Patents by Inventor Sharan NARANG

Sharan NARANG has filed for patents to protect the following inventions. This listing includes patent applications that are pending as well as patents that have already been granted by the United States Patent and Trademark Office (USPTO).

  • Publication number: 20230316055
    Abstract: Methods, systems, and apparatus, including computer programs encoded on computer storage media, for performing a machine learning task on a network input to generate a network output.

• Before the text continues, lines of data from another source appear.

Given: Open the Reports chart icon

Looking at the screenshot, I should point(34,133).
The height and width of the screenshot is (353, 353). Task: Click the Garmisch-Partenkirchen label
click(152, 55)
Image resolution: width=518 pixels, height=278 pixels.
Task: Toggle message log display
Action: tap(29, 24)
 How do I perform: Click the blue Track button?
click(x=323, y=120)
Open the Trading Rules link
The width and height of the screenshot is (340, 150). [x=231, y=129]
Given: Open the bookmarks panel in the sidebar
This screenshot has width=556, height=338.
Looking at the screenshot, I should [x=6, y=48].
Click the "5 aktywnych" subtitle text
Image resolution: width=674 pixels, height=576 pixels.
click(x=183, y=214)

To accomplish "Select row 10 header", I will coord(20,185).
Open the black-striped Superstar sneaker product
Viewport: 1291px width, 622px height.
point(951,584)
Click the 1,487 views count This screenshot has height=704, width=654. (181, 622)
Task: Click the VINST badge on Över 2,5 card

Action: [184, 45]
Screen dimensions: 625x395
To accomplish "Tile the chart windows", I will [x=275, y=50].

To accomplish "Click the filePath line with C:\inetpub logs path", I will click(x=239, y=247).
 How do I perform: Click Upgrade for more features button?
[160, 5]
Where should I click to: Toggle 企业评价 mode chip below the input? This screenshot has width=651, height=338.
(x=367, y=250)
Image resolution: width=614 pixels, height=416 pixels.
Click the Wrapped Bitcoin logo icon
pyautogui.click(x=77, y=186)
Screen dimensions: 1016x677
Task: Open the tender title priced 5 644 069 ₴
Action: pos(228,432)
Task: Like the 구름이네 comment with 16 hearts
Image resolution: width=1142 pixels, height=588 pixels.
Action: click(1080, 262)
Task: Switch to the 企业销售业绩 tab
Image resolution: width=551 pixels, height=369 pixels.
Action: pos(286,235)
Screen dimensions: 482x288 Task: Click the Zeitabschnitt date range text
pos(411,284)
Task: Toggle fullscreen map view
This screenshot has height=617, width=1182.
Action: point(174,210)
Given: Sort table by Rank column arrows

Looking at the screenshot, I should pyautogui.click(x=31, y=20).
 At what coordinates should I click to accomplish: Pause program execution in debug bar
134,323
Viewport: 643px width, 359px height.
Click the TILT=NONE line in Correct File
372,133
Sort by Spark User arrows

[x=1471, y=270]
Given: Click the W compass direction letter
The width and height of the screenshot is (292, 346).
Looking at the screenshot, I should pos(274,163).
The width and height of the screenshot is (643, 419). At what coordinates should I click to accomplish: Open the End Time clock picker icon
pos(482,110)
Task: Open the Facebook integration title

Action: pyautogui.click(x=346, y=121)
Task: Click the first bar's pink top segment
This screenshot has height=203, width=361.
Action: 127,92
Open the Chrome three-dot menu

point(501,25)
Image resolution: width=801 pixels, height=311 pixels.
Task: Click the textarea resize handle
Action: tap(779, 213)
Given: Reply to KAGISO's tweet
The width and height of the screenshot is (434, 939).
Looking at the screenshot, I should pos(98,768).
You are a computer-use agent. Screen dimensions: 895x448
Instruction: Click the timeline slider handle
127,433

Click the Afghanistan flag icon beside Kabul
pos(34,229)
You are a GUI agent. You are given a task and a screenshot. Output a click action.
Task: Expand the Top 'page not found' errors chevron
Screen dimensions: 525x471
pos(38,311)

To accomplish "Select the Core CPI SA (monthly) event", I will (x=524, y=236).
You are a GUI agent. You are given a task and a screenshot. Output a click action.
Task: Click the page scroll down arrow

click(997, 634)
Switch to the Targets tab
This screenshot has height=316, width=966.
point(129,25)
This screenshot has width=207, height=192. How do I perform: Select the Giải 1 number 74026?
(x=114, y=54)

One of the systems comprises an attention neural network configured to perform the machine learning task, the attention neural network comprising a plurality of attention layers, each attention layer comprising an attention sub-layer that is arranged in parallel with a feed-forward sub-layer.
    Type: Application
    Filed: April 3, 2023
    Publication date: October 5, 2023
    Inventors: Aakanksha Chowdhery, Jacob Daniel Devlin, Sharan Narang, Jr.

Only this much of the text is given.